Mas voltemos à História da feiura. De algum modo o assunto poderia funcionar como uma espécie de poção revigorante, inspiradora — algo que não somente produz recusa, mas, ao contrário, pode ser prazeroso… ou necessário? Ao lado de um Lúcifer hermafrodita, Eco revela que sim. Eu havia parado nesta imagem graças à atração que tenho por gravuras medievais. Elas me trazem um respiro de inocência, um traço pueril, por medonhos que sejam os temas (e alguém já disse que, cronologicamente, somos nós os antigos, em comparação com aquela humanidade dos primórdios, numa vida ainda fresca sobre a Terra). Pois aqui encontro, no texto esclarecedor: “Os monstros terão, por fim, um enorme sucesso no universo heterodoxo dos alquimistas, onde simbolizarão os vários processos para se obter a Pedra Filosofal ou o Elixir da Longa Vida — e podemos supor que para os adeptos das artes ocultas eles não pareciam assustadores, mas maravilhosamente sedutores”.

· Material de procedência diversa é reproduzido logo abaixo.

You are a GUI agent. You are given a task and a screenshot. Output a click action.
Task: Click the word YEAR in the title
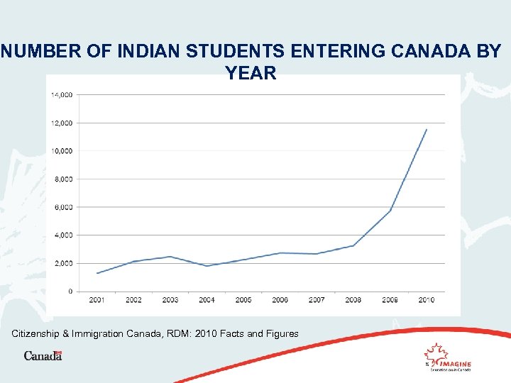tap(251, 72)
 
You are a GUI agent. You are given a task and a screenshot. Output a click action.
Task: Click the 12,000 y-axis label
tap(62, 123)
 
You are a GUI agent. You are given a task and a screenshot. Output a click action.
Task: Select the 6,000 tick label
tap(64, 207)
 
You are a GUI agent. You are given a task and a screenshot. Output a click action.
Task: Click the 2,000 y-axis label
tap(64, 263)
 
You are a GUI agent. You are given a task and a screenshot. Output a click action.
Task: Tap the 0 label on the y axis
tap(70, 292)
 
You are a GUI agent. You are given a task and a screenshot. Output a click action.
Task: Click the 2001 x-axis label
tap(97, 300)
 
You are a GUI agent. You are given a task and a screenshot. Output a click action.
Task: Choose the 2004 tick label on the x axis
tap(207, 300)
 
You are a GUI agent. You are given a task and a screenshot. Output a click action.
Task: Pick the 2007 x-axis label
tap(317, 300)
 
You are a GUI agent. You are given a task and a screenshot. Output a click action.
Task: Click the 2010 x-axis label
tap(427, 300)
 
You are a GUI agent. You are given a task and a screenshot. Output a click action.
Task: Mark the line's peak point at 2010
tap(427, 129)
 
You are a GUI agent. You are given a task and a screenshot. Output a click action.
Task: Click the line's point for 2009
tap(390, 211)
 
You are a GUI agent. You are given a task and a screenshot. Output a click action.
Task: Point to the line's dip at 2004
tap(207, 266)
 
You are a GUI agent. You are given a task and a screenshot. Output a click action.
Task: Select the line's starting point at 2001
tap(97, 273)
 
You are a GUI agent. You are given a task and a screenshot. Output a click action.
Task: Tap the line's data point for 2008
tap(353, 245)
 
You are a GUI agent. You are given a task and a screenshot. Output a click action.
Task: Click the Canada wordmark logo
tap(43, 355)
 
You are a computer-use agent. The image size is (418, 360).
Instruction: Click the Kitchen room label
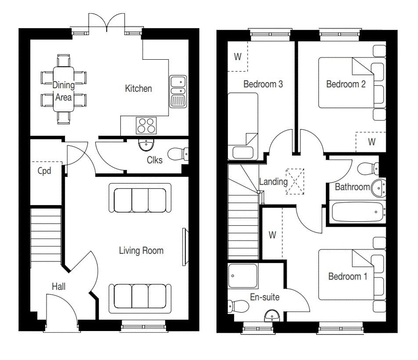(x=138, y=89)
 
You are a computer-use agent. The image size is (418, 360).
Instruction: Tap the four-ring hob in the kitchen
(x=146, y=126)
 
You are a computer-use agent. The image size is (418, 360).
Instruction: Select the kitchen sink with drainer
(x=178, y=91)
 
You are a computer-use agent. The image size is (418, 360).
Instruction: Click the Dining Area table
(x=63, y=89)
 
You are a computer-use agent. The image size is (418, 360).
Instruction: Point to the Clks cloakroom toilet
(x=178, y=154)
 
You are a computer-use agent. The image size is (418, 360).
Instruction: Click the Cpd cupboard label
(x=44, y=171)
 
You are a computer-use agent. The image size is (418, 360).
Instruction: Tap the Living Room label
(x=141, y=251)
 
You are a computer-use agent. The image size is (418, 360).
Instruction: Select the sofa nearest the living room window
(x=140, y=299)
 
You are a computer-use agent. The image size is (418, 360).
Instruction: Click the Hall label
(x=59, y=287)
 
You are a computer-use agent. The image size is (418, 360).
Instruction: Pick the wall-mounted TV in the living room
(x=184, y=247)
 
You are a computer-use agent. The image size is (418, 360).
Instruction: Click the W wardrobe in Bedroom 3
(x=238, y=57)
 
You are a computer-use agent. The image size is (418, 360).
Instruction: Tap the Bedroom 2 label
(x=346, y=84)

Atuando à maneira de venenos, filtros ou qualquer tipo de substância para o bem ou o mal, o jogo das aparências permanecerá instável. Basta ver Hieronymus Bosch, com suas telas cheias de figuras tão deformadas quanto misteriosas. Ou então Giuseppe Arcimboldo, que chega ao complexo de unir retrato e natureza-morta, num efeito de delicadeza e monstruosidade que lembra contemporâneas colagens, híbridos digitais (embora o autor tenha vivido há séculos). Quem quiser, pode mesmo arriscar-se por Johan Heinrich Füssli, que não produziu quadros feios — mas o efeito perturbador dos seus sedutores demônios, das suas mulheres que expandem um olhar de loucura, é quase supersticioso: traz a sensação de que a arte pode virar um feitiço.